▶
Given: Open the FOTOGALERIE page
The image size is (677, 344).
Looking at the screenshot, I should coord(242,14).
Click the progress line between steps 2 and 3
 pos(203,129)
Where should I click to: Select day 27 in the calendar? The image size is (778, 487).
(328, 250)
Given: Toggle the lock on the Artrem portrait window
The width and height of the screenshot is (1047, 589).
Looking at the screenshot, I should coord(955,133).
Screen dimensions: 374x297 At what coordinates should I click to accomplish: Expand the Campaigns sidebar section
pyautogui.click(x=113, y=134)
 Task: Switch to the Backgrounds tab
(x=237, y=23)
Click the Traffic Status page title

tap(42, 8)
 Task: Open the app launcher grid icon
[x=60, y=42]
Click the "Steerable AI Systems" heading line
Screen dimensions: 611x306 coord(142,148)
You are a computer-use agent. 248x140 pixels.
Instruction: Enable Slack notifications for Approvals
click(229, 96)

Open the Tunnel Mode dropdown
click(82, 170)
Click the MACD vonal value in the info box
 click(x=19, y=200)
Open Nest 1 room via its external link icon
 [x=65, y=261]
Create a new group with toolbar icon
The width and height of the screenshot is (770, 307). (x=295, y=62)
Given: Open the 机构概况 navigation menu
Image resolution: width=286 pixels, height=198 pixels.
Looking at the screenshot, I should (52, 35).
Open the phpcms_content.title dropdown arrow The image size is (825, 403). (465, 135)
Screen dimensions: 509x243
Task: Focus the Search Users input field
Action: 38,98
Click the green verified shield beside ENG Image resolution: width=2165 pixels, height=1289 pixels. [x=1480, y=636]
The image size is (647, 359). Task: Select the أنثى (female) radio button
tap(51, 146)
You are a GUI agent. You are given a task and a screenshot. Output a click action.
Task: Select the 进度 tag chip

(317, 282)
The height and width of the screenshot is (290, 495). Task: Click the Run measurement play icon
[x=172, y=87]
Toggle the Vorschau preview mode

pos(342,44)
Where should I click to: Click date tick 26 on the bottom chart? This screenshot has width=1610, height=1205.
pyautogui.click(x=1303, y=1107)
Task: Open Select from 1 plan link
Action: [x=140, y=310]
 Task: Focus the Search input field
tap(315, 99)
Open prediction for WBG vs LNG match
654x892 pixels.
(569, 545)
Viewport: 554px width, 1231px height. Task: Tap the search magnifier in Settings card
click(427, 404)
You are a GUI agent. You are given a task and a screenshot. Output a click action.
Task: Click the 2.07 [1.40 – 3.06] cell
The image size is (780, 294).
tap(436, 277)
◀
## ACTIVITY
The lines from the one holding "Click the MACD vonal value in the info box" to the final line of the entries, both included, are what should be output, exactly and alone.

## WRITTEN RESPONSE
Click the MACD vonal value in the info box
 click(x=19, y=200)
Open Nest 1 room via its external link icon
 [x=65, y=261]
Create a new group with toolbar icon
The width and height of the screenshot is (770, 307). (x=295, y=62)
Given: Open the 机构概况 navigation menu
Image resolution: width=286 pixels, height=198 pixels.
Looking at the screenshot, I should (52, 35).
Open the phpcms_content.title dropdown arrow The image size is (825, 403). (465, 135)
Screen dimensions: 509x243
Task: Focus the Search Users input field
Action: 38,98
Click the green verified shield beside ENG Image resolution: width=2165 pixels, height=1289 pixels. [x=1480, y=636]
The image size is (647, 359). Task: Select the أنثى (female) radio button
tap(51, 146)
You are a GUI agent. You are given a task and a screenshot. Output a click action.
Task: Select the 进度 tag chip

(317, 282)
The height and width of the screenshot is (290, 495). Task: Click the Run measurement play icon
[x=172, y=87]
Toggle the Vorschau preview mode

pos(342,44)
Where should I click to: Click date tick 26 on the bottom chart? This screenshot has width=1610, height=1205.
pyautogui.click(x=1303, y=1107)
Task: Open Select from 1 plan link
Action: [x=140, y=310]
 Task: Focus the Search input field
tap(315, 99)
Open prediction for WBG vs LNG match
654x892 pixels.
(569, 545)
Viewport: 554px width, 1231px height. Task: Tap the search magnifier in Settings card
click(427, 404)
You are a GUI agent. You are given a task and a screenshot. Output a click action.
Task: Click the 2.07 [1.40 – 3.06] cell
The image size is (780, 294).
tap(436, 277)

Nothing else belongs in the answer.